不思議と怒りは沸いてこなかったが、もしかしたら【精神耐性】が仕事をしていたかもしれない。
「おい!タケルになんかようか!クソガキども!」
「あ?」
「なんだこの女!」
いつの間にか戻ってきたサフィさんが僕の前に割り込んで二人に凄んでいた。
あっ、ちょっとこれやばそうな顔になってる・・・絡まれた時以上に焦せってしまう。
「サ、サフィさん。依頼は見つかりました?見つかったら出ましょうか」
「あ、ああ!行こう!すげーの見つけた!」
手を握って連れ出そうとすると、一転、凄くうれしそうなサフィさんである。
「おい!待てよ!俺はここで訓練所の隊長やってるんだ!Eランクに上がる時には手合わせしてやるから!まあボッコボコにしてやるけどな!」
「義男さんの出る幕はないっすよ!おれがボッコボコにしてやりますから!」
「っていうかランクアップ試験受けれたら・・・の話だけどなー!」
「そりゃそうですねー!」
バカ話をする二人がこちらを指さしてるので、サフィさんの顔色がおかしなことになっている。
僕はすかさず握っている手に力を入れると「いきますよ」とにっこり笑ってみた。
そして笑顔を咲かせたサフィさんと二人でギルドを後にした。
よかった。サフィさんの機嫌が直って・・・
よかった。元クラスメートに死人が出なくて・・・
◆◇◆◇◆
僕たちは王都でも高級な部類に入る宿の一番高い部屋を取った。
当然、今回も一部屋だ。
二部屋といった瞬間、サフィさんが真顔になったのですぐに一部屋と言い直した。
危ない危ない。僕もバカじゃない。覚えておこう。
疲れを癒すようにお風呂を先に頂くが、例によってタイミングよくサフィさんが入ってくるので、あきらめつつ目の保養をさせてもらった。

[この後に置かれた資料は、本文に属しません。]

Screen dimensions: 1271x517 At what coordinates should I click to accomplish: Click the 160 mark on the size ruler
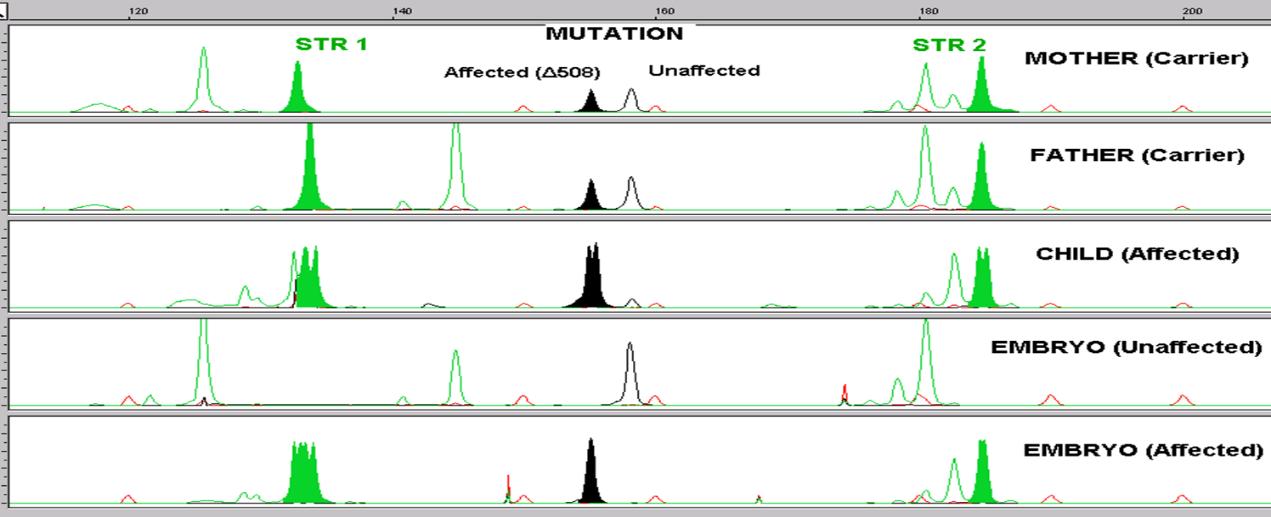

豪華な夕食を頂き、その日は大きなベットに寝転がると「寝るか!」という声と共に部屋の明かりが消され、しゅるしゅるという音と共に後ろに暖かなものが押し付けられた。
ふと、昼間のことが思い出された。
元クラスメートと言ってもそもそも接点なんかなかった。
お互い名前こそ知っているが数えるほどしか話したこともない。
でもこの世界に転生してから、ねたまれ、うらまれ、そして蔑まれた・・・
そんなことを考えていると、なんだか自分がこの世界にいちゃいけないのではという不安感に体を丸めた。
「おい・・・俺はタケルのこと、好きだぞ・・・」
耳元で聞こえたサフィさんの声に・・・僕は不覚にも声をあげて泣いてしまった。
それからしばらく僕を抱きしめる手に力をこめるサフィさん。
僕も子供のように泣き、そしてサフィさんの方に向き直ると、泣き顔の僕をみて「俺の胸で良ければ貸してやるよ!」となんとも男前のことを可憐な笑顔で言い放った。
そしてその誘惑に負け、胸にうずくまり・・・その夜、僕はサフィさんと一線を越えてしまった。